Tech focus as Norwood Systems, boost backdoor moves

19/01/2015 - 11:43

A surge in the number of backdoor listings was one of the few positives on the stock market in 2014, and two new deals for technology companies show there is more to come.

Tech focus as Norwood Systems, boost backdoor moves
OPPORTUNITY: Norwood Systems founder Paul Ostergaard (left) with Azure Capital director John Toll.
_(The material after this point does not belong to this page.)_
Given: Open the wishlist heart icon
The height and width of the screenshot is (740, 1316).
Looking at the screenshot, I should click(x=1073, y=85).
Photo: Attila Csaszar

A surge in the number of backdoor listings was one of the few positives on the stock market in 2014, and two new deals for technology companies show there is more to come.
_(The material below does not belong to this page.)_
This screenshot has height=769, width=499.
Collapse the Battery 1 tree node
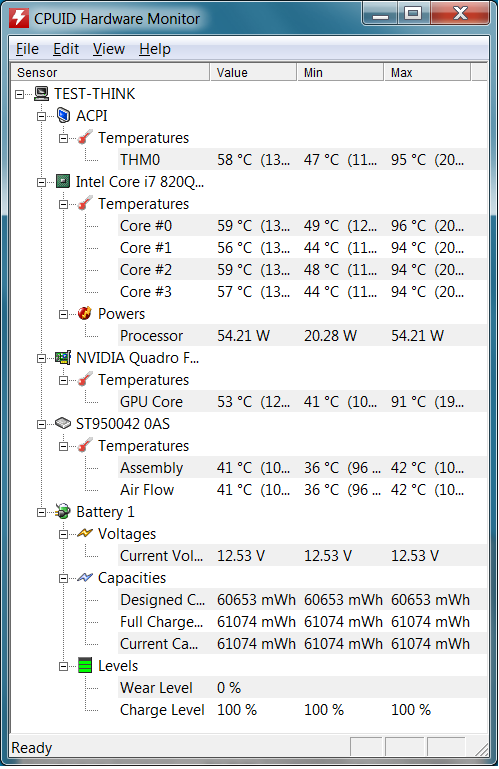[42, 513]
Technology entrepreneur Paul Ostergaard is excited by what’s happening on the stock market.

As founder of Norwood Systems he is poised to benefit from the growing investor interest in the tech sector, and is thrilled that other tech entrepreneurs are getting an opportunity to develop their businesses via backdoor listings.

After watching as many fledgling tech businesses struggled for financial support during the past decade, Mr Ostergaard told Business News the shift in investor sentiment was a “wonderful thing”.
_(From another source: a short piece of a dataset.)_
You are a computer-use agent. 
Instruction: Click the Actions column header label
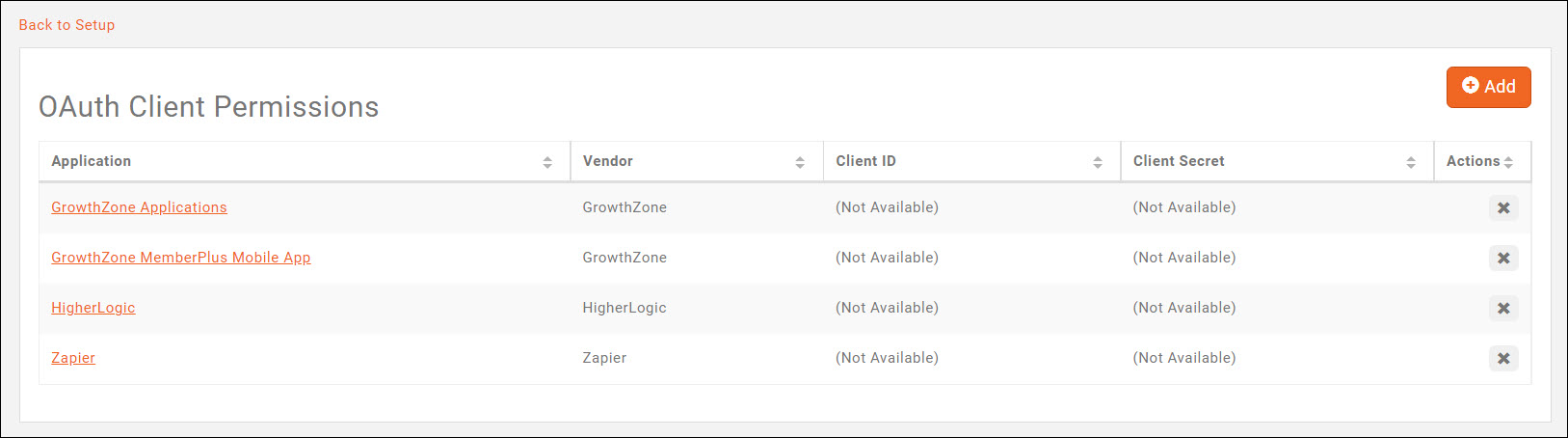[1473, 161]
“Lots of technology just evaporated out of Perth (since the early 2000s),” he said. “That distresses me.

“(However) young people can now see an opportunity that wasn’t there before.”

The number of backdoor listings has jumped to record levels, as moribund mining and exploration companies have sought a new future by acquiring technology businesses.

Since December 2013, 25 Western Australia-related deals have been announced, with Norwood Systems and being the latest to come to market (see table).

The surge has been helped by some of the early successful listings, such as Decimal Software, Migme and Digital CC.

The number of backdoor listings far outstripped the volume of initial public offerings last year, though a handful of WA tech companies have taken the IPO path.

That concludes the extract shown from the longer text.